RECORDS TO USE:
= Beginning of Section =

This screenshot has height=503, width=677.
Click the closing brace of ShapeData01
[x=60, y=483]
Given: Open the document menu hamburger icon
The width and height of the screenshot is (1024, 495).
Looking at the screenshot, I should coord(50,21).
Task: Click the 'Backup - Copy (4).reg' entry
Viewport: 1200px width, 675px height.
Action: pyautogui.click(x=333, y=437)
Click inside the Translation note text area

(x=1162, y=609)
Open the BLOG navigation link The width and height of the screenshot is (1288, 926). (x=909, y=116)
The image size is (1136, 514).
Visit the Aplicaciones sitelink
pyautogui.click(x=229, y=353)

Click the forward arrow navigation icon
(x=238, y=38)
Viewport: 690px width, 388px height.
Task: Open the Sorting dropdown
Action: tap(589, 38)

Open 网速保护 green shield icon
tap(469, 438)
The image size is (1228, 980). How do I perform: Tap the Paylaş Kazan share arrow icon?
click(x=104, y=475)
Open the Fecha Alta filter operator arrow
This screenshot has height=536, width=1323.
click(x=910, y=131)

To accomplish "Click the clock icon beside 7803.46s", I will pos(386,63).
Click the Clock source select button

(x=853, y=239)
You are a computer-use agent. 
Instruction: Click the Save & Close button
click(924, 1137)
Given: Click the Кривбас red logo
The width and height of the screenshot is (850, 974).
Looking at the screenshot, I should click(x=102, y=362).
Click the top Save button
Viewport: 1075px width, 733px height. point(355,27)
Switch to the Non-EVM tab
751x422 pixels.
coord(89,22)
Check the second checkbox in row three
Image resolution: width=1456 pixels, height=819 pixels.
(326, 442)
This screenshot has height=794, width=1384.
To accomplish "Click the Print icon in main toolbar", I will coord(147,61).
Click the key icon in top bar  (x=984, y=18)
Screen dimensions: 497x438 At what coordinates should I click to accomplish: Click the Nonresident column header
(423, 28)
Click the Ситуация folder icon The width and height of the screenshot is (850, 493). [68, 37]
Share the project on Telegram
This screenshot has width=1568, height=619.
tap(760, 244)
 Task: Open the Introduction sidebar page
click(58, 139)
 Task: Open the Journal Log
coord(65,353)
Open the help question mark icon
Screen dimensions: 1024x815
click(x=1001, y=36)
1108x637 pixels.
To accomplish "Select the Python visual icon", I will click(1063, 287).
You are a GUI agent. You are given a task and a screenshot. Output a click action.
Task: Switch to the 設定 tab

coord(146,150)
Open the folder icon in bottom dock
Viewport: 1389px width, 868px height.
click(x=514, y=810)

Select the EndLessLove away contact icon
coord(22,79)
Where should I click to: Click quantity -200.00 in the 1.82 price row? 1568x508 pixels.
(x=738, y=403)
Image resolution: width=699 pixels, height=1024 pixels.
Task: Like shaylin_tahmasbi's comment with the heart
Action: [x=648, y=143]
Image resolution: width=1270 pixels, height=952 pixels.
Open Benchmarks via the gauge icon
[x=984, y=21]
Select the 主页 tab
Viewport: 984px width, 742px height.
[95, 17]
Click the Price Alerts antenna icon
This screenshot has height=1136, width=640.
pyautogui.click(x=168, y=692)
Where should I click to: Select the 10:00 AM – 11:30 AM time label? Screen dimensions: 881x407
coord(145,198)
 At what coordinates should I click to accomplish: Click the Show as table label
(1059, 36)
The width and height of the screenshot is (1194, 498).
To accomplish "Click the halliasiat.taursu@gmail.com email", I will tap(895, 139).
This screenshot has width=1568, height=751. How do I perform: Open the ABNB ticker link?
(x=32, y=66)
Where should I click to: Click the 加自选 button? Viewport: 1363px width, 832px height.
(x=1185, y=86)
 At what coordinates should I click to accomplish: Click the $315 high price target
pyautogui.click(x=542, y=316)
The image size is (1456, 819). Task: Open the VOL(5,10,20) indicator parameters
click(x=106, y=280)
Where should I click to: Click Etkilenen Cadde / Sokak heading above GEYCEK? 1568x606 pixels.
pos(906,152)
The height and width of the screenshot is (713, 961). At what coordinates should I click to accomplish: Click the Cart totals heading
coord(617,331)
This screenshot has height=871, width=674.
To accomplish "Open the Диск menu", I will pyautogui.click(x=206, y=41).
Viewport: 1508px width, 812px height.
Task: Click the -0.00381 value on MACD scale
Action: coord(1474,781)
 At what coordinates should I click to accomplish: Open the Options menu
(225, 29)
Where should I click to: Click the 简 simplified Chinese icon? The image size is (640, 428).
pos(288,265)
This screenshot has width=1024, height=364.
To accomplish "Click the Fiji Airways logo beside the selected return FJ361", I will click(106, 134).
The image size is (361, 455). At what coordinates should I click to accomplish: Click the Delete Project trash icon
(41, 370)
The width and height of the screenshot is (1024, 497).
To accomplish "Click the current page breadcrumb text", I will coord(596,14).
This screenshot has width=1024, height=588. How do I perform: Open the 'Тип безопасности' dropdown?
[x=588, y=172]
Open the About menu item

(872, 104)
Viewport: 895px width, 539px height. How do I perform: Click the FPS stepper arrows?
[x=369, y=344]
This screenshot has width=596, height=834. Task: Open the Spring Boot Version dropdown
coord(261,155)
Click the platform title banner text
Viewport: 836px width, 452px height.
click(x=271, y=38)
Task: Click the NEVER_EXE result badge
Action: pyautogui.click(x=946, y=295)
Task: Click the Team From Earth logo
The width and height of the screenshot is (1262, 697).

= End of Section =

EXERCISE GOAL:
Produce a word-for-word copy of everything above from the line holding "At what coordinates should I click to accomplish: Click the $315" down to the line holding "This screenshot has height=871, width=674.", with both of those lines kept.

ANSWER FOR THE TASK:
 At what coordinates should I click to accomplish: Click the $315 high price target
pyautogui.click(x=542, y=316)
The image size is (1456, 819). Task: Open the VOL(5,10,20) indicator parameters
click(x=106, y=280)
Where should I click to: Click Etkilenen Cadde / Sokak heading above GEYCEK? 1568x606 pixels.
pos(906,152)
The height and width of the screenshot is (713, 961). At what coordinates should I click to accomplish: Click the Cart totals heading
coord(617,331)
This screenshot has height=871, width=674.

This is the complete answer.